# INPUT DATA:
============

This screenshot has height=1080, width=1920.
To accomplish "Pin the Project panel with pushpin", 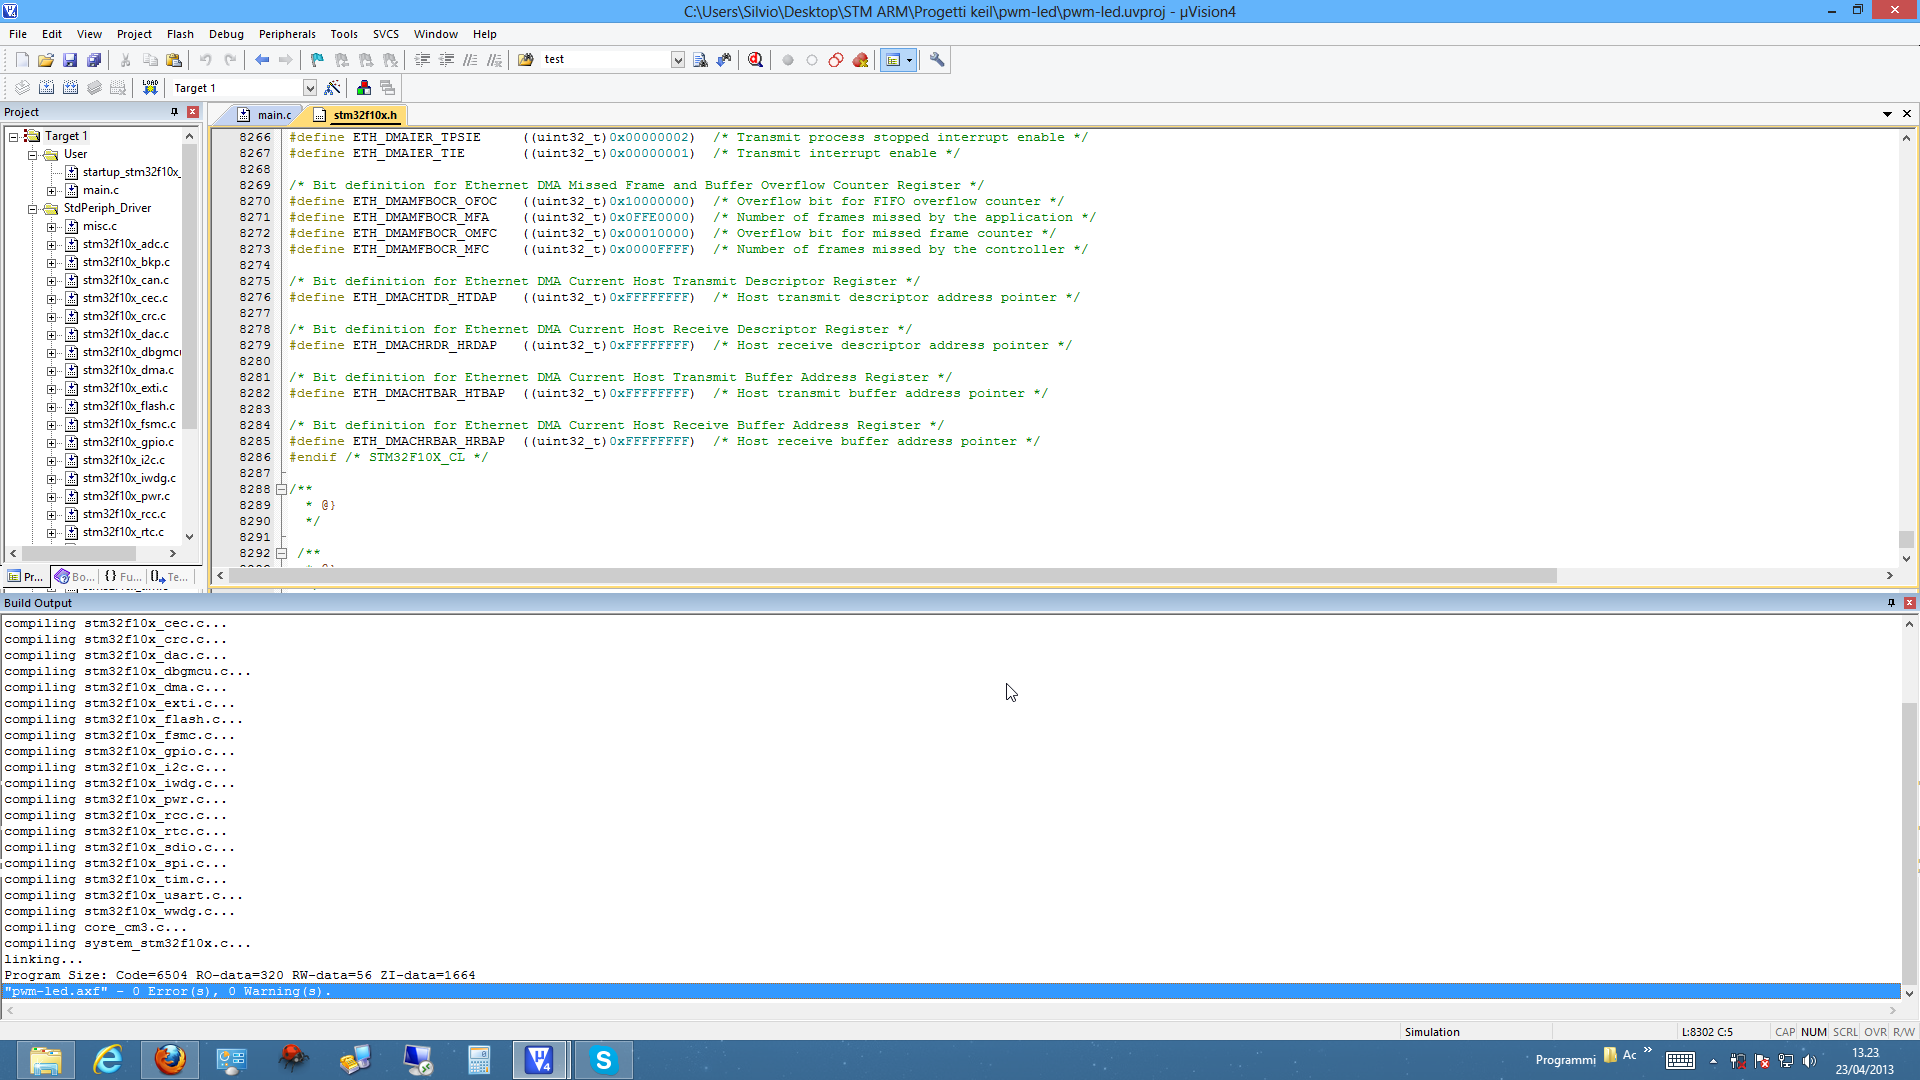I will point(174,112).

============

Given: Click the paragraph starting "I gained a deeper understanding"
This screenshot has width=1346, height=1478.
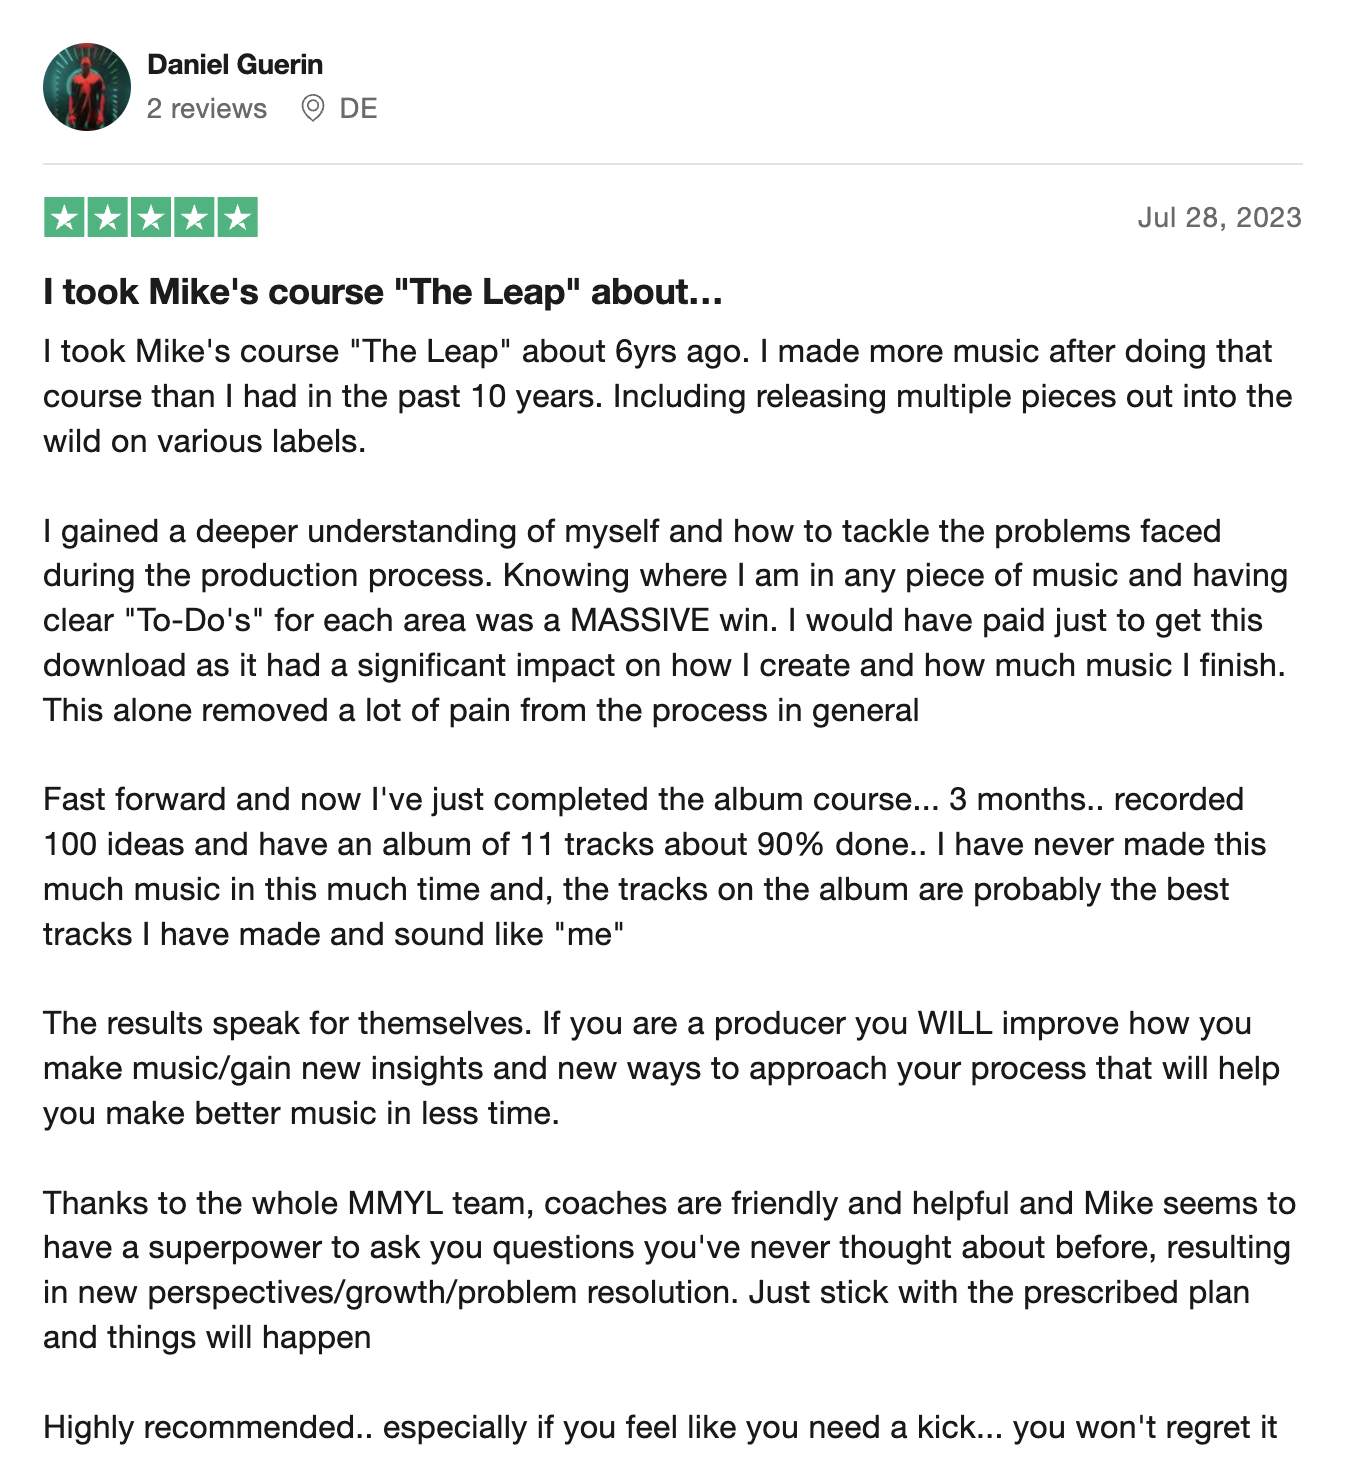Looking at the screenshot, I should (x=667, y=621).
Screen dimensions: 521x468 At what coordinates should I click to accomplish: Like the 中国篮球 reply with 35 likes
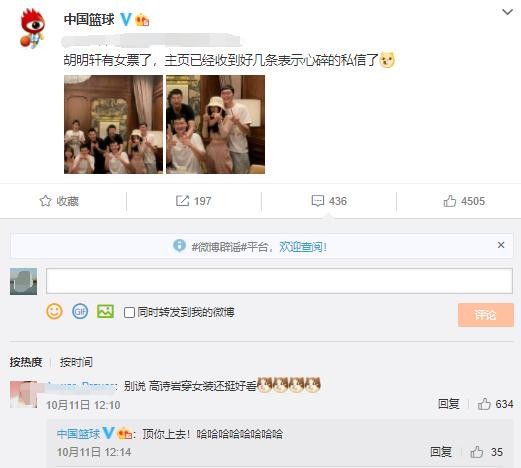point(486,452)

============

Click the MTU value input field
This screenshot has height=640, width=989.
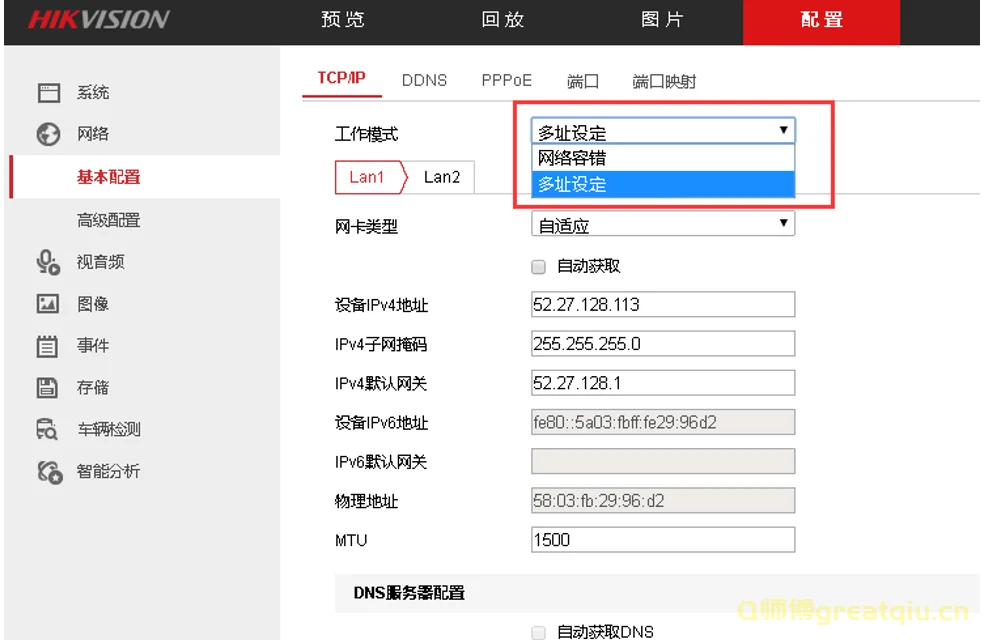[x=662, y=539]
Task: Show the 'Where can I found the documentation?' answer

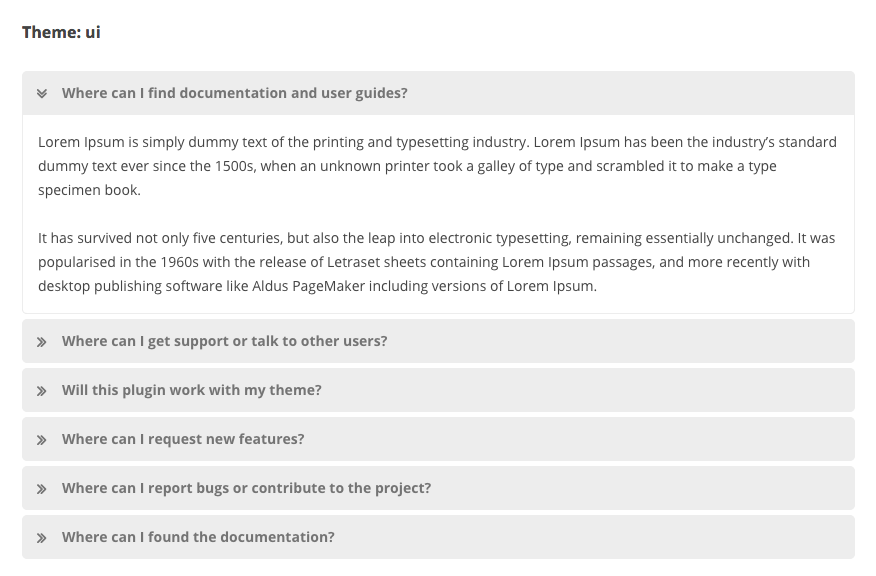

============

# TO BE DONE:
Please rewrite the records between the line holding "Click the MTU value input field" and the line holding "Task: Show the", inclusive, changing "input field" to "text box" and keeping everything else the same. Leave the pictures out of your answer.

# FINISHED TASK:
Click the MTU value text box
This screenshot has height=640, width=989.
[x=662, y=539]
Task: Show the 'Where can I found the documentation?' answer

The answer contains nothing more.